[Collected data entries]
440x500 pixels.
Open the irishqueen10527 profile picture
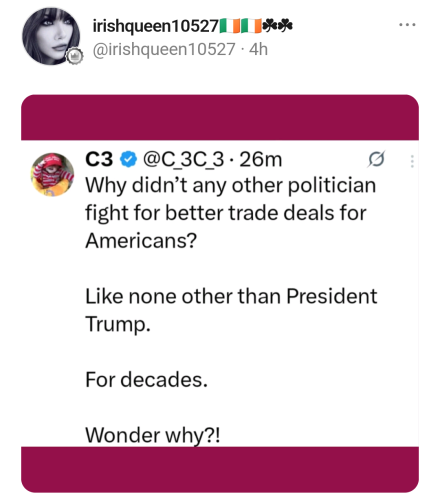coord(51,36)
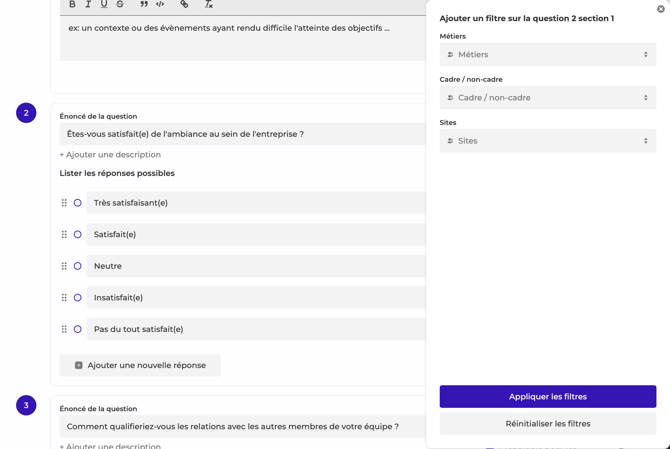Screen dimensions: 670x449
Task: Insert a blockquote using the quote icon
Action: (x=144, y=5)
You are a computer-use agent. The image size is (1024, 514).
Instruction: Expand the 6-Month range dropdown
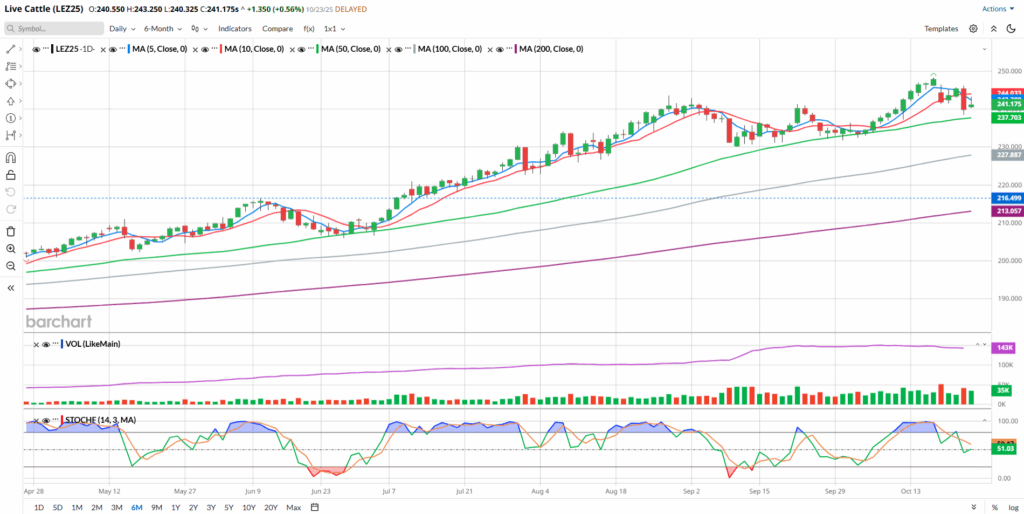[x=163, y=29]
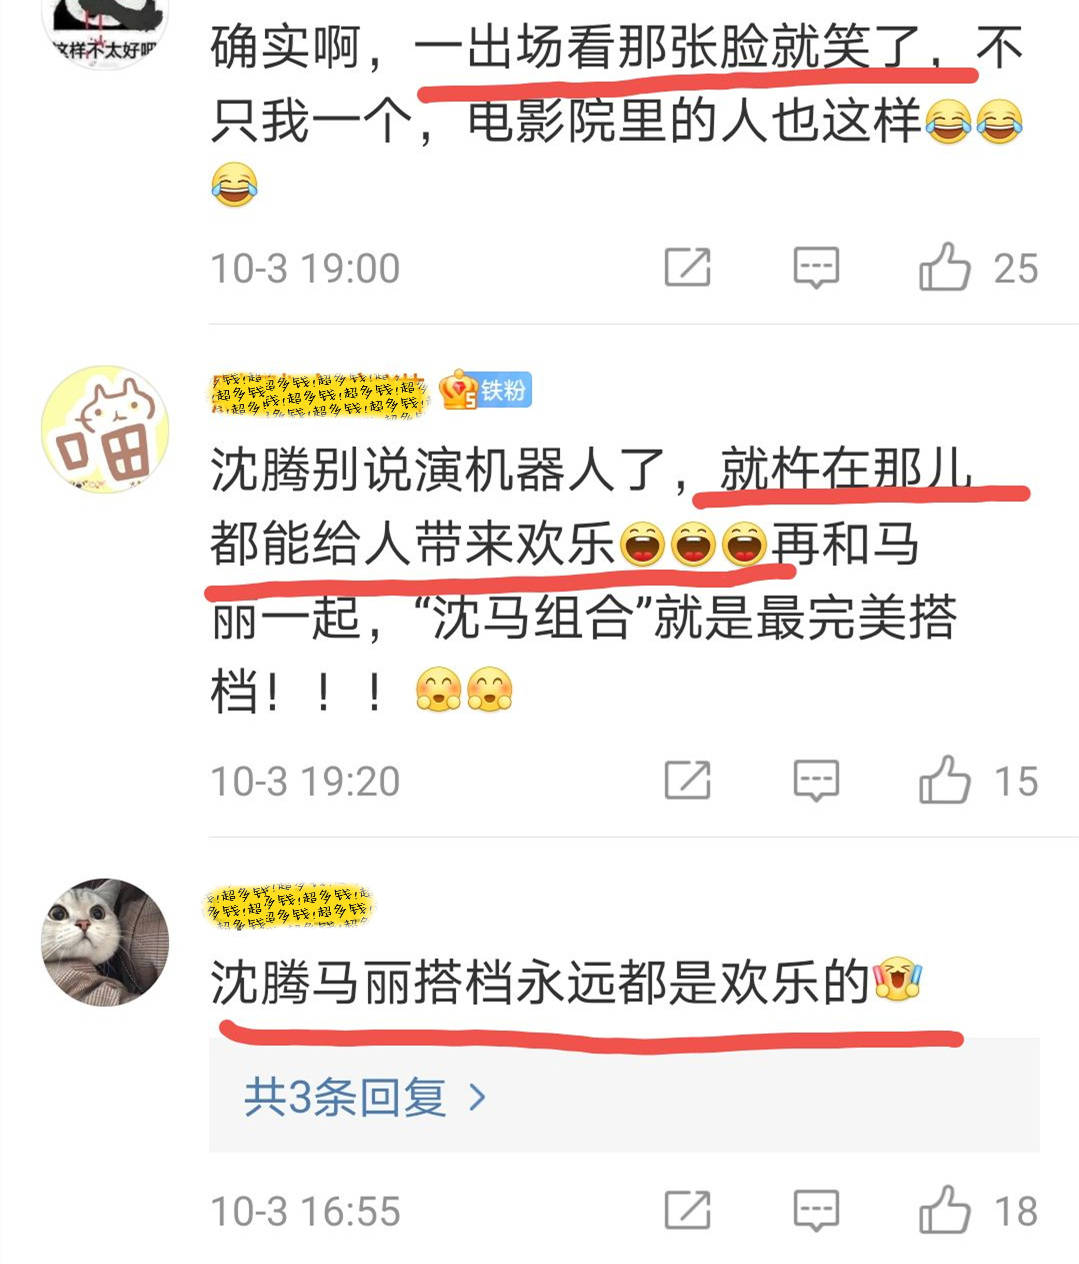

▶ TASK TO COMPLETE: Please give back every line above exactly as it stands, without pictures.

▶ RESULT OF THE EXERCISE:
440x500 pixels.
Open the irishqueen10527 profile picture
coord(51,36)
Screen dimensions: 670x449
Task: Insert a blockquote using the quote icon
Action: (x=144, y=5)
You are a computer-use agent. The image size is (1024, 514).
Instruction: Expand the 6-Month range dropdown
[x=163, y=29]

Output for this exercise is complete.